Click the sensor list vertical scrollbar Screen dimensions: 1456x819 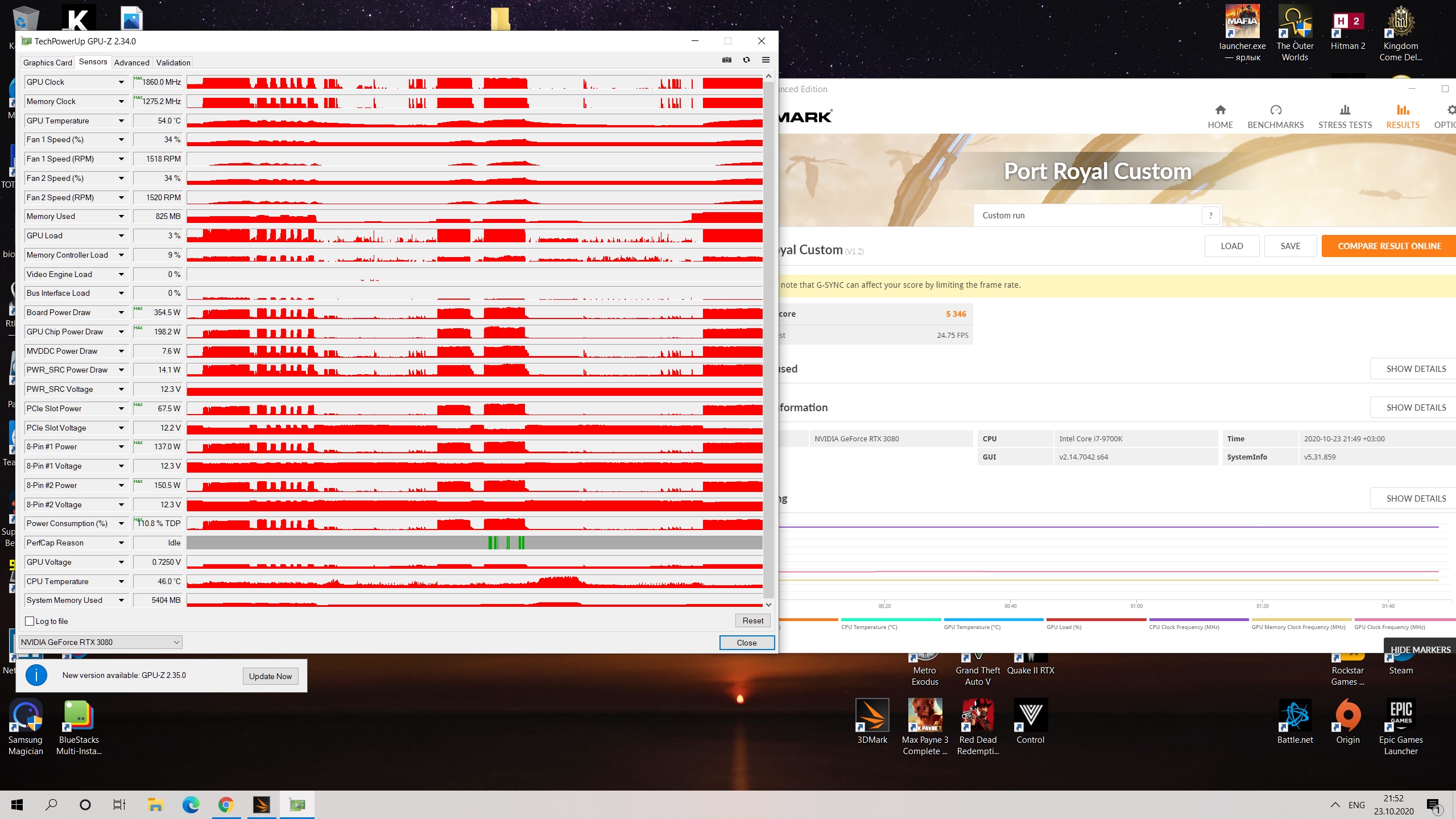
◇ ◇ ◇ ◇ ◇
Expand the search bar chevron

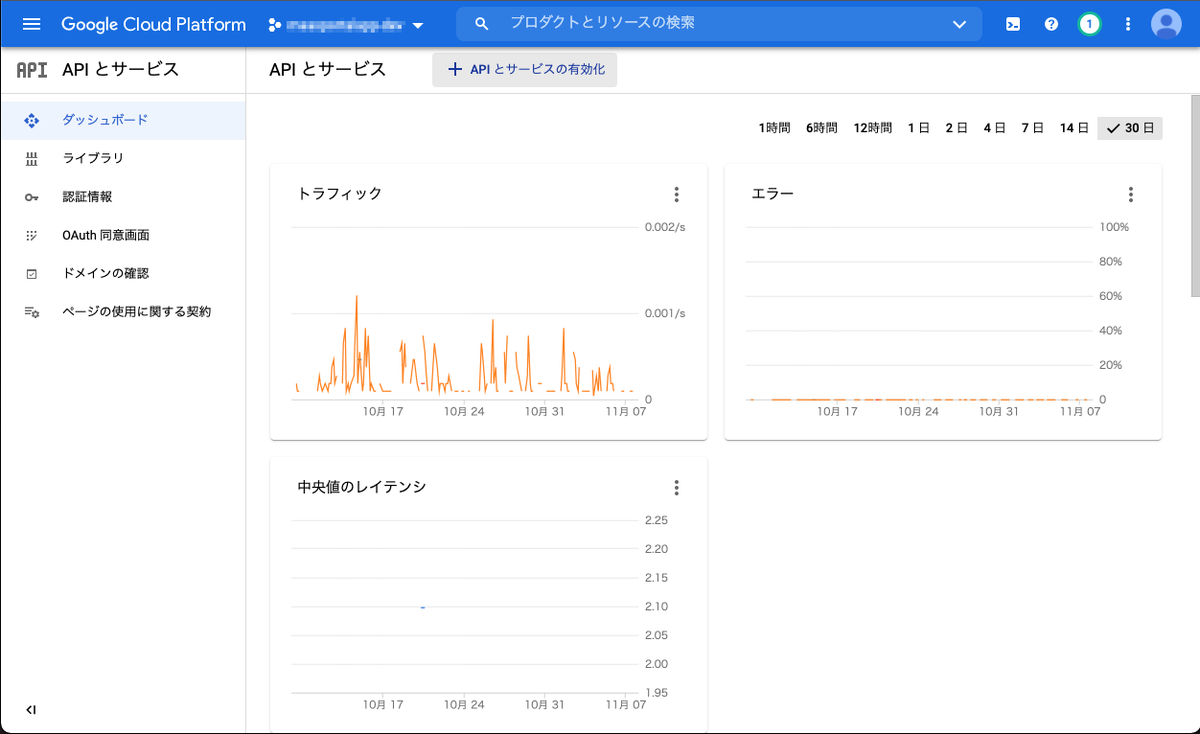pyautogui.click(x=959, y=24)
◇ ◇ ◇ ◇ ◇
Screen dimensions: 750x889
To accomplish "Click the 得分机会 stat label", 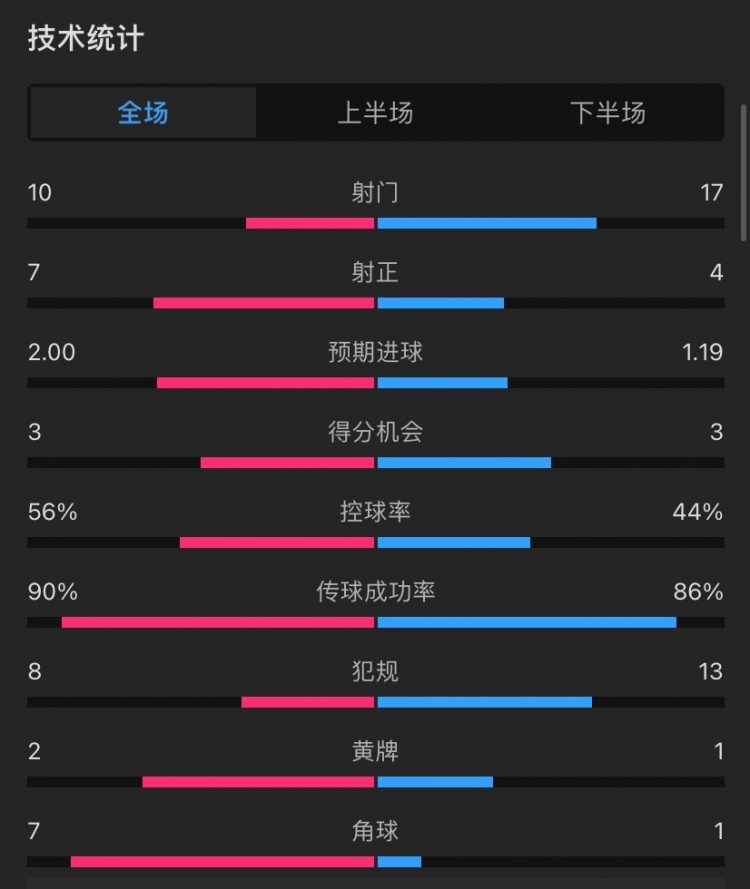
◇ ◇ ◇ ◇ ◇
=== INSTRUCTIONS TO FOLLOW ===
Quote the material word for word, from the line containing "Screen dimensions: 750x889" through the line containing "the 得分机会 stat", inclusive, and leave the pictures out of your answer.

=== WRITTEN ANSWER ===
Screen dimensions: 750x889
To accomplish "Click the 得分机会 stat label", 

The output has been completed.